Bolivia puede extraer lecciones políticas del cataclismo electoral para los poderosos argentinos. Vale la pena recordar que el gobierno de Fernández y la administración de Luis Arce son parte activa de la corriente ideológica del socialismo del siglo XXI que recibió un inesperado revés después del avance que tuvo en Perú con la victoria de Pedro Castillo.

Una de las lecciones es que en tiempos excepcionales para nuestros países, como la pandemia del coronavirus y la crisis económica, es imprescindible gobernar conectado con las principales preocupaciones de la gente para ayudar genuinamente a superarlas y crear un sentimiento colectivo de esperanza a corto y mediano plazo.

Por tanto, seguir enfrascado en la guerra política puede terminar siendo contraproducente para el gobierno de Arce porque es asumida por el electorado como algo insustancial y desconsiderado con la realidad cotidiana de desprotección ante el virus y de desaliento por la falta de empleos y oportunidades económicas y productivas.

Otra lección podría ser una mejor coordinación entre todos los niveles del Estado, para encarar, por ejemplo, un nuevo sistema de enseñanza y aprendizaje combinando el retorno de estudiantes y maestros a las aulas, protegidos por supuesto del virus, con lo mejor de las clases a distancia mediante plataformas virtuales que optimizan el proceso educativo.

También el diálogo sincero y permanente que debería haber entre el gobierno y los sectores privados, generadores de empleos por naturaleza, para apuntalar la reactivación económica fundamentalmente a nivel de las familias que ahora viven con incertidumbre respecto al futuro inmediato.

Sin embargo, parece que el kirchnerismo intentará revertir el catastrófico panorama que tiene al frente, a partir de las PASO, con la radicalización del gobierno de los Fernández en contra de sus adversarios políticos y una mayor dosis de demagogia populista para hacer creer a los argentinos que en los meses que vienen resolverá los problemas que no atendió por años.

La radicalización puede ser la respuesta del kirchnerismo asumiendo que se juega la vida en los próximos dos años. Así sucedió en Venezuela y está ocurriendo en Nicaragua, en el entendido de que la anulación de los adversarios y el miedo que se puede instalar en la población son una fórmula efectiva para mantenerse en el poder.

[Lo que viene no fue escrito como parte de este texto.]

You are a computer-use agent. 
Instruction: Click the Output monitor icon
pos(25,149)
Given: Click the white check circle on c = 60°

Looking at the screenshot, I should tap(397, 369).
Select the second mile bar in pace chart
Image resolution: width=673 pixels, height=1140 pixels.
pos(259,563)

Alberto Fernández anunció anoche que la campaña para revertir la derrota comienza este lunes y la radicalización impulsada por Cristina Fernández puede comenzar a materializarse en los procesos judiciales iniciados contra el expresidente Mauricio Macri y otros adversarios del gobierno argentino. De hecho, Macri sostuvo este domingo que se vienen meses difíciles por el sometimiento de algunos jueces al poder político de su país.

En Bolivia, la radicalización de la administración de Arce tampoco debería descartarse porque la gestión de la pandemia es deficitaria y no hay nada concreto en cuanto a la reactivación económica, pero además Morales y el masismo ya experimentaron quedarse al margen del poder y harán todo para que no vuelva a ocurrir. La radicalización puede ser la principal lección que puede extraer el masismo y seguramente la aplicará antes de someterse a un nuevo veredicto ciudadano en las urnas.